Mi., 08.11.2017

Ortsdurchfahrt von Darup wird ab Frühjahr umgestaltet / Nadelöhr führt zurzeit zu gefährlichen Situationen Mehr Sicherheit gefragt

Ortsdurchfahrt von Darup wird ab Frühjahr umgestaltet / Nadelöhr führt zurzeit zu gefährlichen Situationen: Mehr Sicherheit gefragt

Zum Nadelöhr wird immer wieder die Ortsdurchfahrt Darup. Am Straßenrand gesperrte Autos sorgen für gefährliche Situationen. Foto: Veronika Tendahl

Darup. Immer wieder kommt es in der Ortsdurchfahrt von Darup zu gefährlichen Situationen, weil Fahrzeuge, die am Straßenrand geparkt worden sind, die Coesfelder Straße zum Nadelöhr machen. Auch die Fahrer von Linienbussen müssen sich mühsam durch den Ortskern schlängeln.

Von Manuela Reher

Doch dieser Missstand soll ab dem kommenden Frühjahr behoben werden, wie Daniel Krüger vom Straßenbau der Gemeinde Nottuln mitteilt. Dann beginne die komplette Umgestaltung der Straße, auf der nach Meinung der Gemeinde weit weniger Verkehr herrsche als zu Zeiten, als es die Ortsumgehung noch nicht gegeben habe. Mehr Sicherheit für alle Verkehrsteilnehmer sei das Ziel.

Beidseitig werde auf der Fahrbahn ein Radfahrerschutzstreifen angelegt. Die Fläche werde nicht rot markiert, wie andernorts üblich, sondern gestrichelt. Auch werde mehr Platz auf den Gehwegen geschaffen, so dass mehr Sicherheit für die Fußgänger bestehe.

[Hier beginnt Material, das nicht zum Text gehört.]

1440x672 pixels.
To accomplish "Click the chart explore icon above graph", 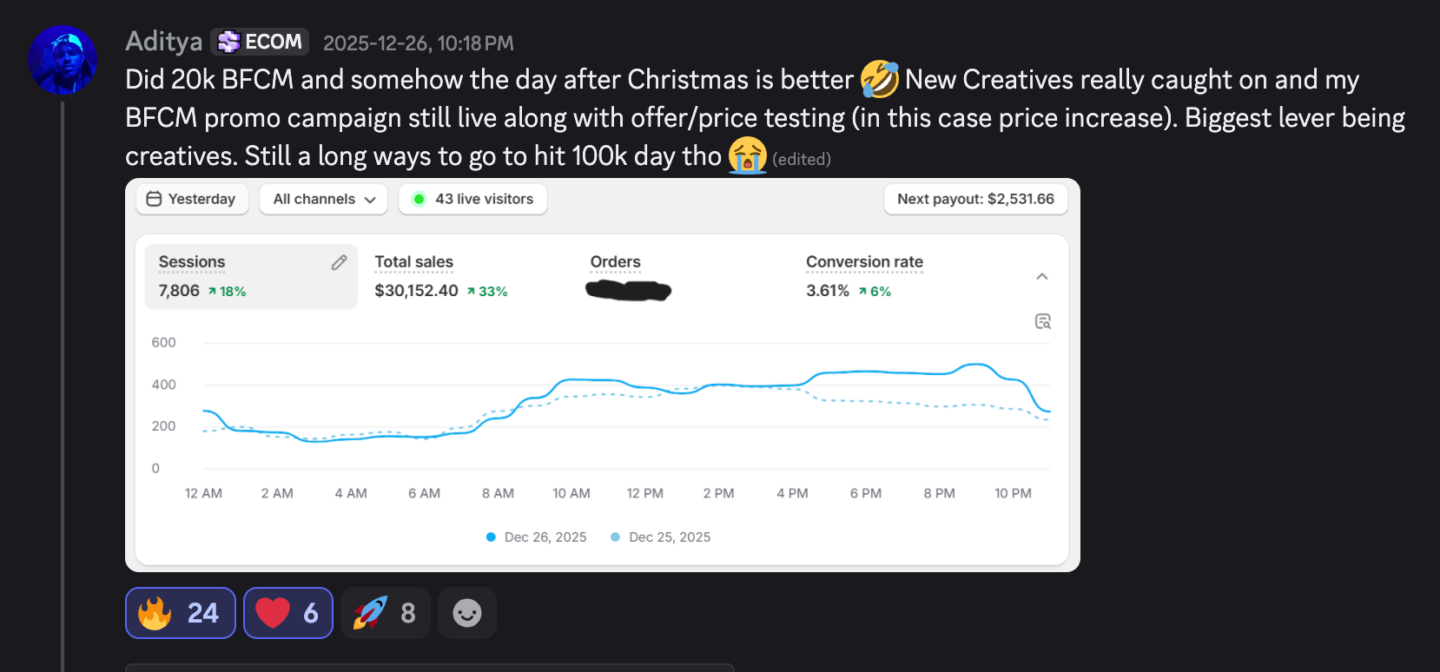I will tap(1043, 321).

Das vorhandene Baumtor werde erweitert, um die Radfahrer sicher auf die andere Straßenseite zu führen.

Die Bushaltestelle am Alten Hof Schoppmann werde umgestaltet, so dass sie barrierefrei genutzt werden könne. Außerdem werde eine Querungshilfe gebaut. Gleichzeitig werde die Ampelanlage entfernt. „Diese stammt noch aus Zeiten, als die Coesfelder Straße noch eine Bundesstraße war“, so Daniel Krüger.

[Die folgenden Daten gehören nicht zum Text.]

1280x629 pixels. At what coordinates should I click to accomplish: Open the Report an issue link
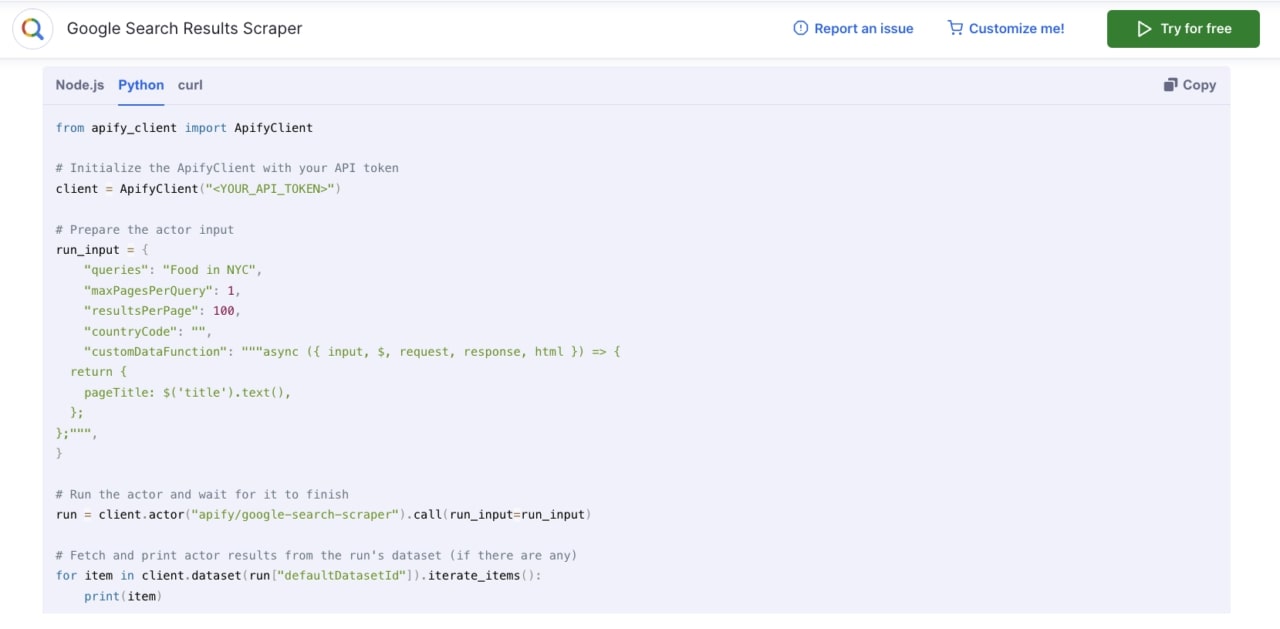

Nach der Herabstufung sei eine solche Lichtzeichenanlage nicht mehr nötig, da die Verkehrsfrequenz deutlich nachgelassen habe.

Auch an der Pfarrkirche Ss. Fabian und Sebastian wird eine Querungshilfe mit Fußgängerüberweg installiert. Dort entfällt ebenfalls die jetzt noch vorhandene Ampel.

Bis zum nächsten Frühjahr sieht die Gemeinde Nottuln keine Notwendigkeit, ein Park- oder Halteverbot an der Coesfelder Straße auszusprechen oder Kontrollen durchzuführen. So lange Begegnungsverkehr möglich sei, bestehe dazu keine Veranlassung, so Daniel Krüger. Die vorgeschriebene Mindestdurchfahrtbreite liege bei drei Metern, die in Darup sogar überschritten werde.

Nach der Umgestaltung der Straße seien vor allem die motorisierten Verkehrsteilnehmer gezwungen, langsamer zu fahren. Und wer dann länger als drei Minuten verkehrswidrig auf dem Radfahrerschutzstreifen halte, müsse damit rechnen, dass dieses Fehlverhalten geahndet werde.